Interview mit Corina Wirth, Geschäftsführerin Public Health Schweiz
Welche Rollen spielen die Strategien NCD und Sucht für die Arbeit von Public Health Schweiz?
Insbesondere nichtübertragbare Krankheiten sind ein klassisches Public-Health-Thema. Es ist für uns ein wichtiges Signal, dass der Bundesrat den Handlungsbedarf erkannt und mit der Strategie Massnahmen definiert hat. Für unsere Arbeiten sind die Strategien hilfreich, weil sie ein gemeinsames Verständnis für NCD- und Suchtprobleme schaffen und Ziele vorgeben. Sie erlauben uns, mit anderen Organisationen und mit Expert/innen auf dieselben Ziele hinzuarbeiten und zusammen «am gleichen Strick zu ziehen».
Warum sind nichtübertragbare Krankheiten ein klassisches Public-Health-Thema?
Die öffentliche Gesundheit kann viel zur Vermeidung von NCD unternehmen.
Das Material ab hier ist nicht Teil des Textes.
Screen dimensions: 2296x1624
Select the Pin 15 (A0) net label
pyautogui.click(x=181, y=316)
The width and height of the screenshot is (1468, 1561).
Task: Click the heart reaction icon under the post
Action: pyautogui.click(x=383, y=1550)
Wichtig ist dabei, alle Aspekte miteinzubeziehen, z.B. auch die psychische Gesundheit: Esse ich zu viel, weil ich unglücklich bin? Weshalb ist mein Alkoholkonsum so hoch? Es steht aber gar nicht immer die Gesundheitspolitik im Zentrum. Wenn es keine Spielplätze gibt, spielen die Kinder nicht draussen. Fehlende Velowege halten die Bevölkerung vom Velofahren ab, und Gesundheitskompetenz muss man irgendwo erwerben können. Viele Politikbereiche wie die Raumplanung, die Bildungs- oder die Umweltpolitik beeinflussen unsere Gesundheit.
Welche Meilensteine wurden seit 2017 erreicht?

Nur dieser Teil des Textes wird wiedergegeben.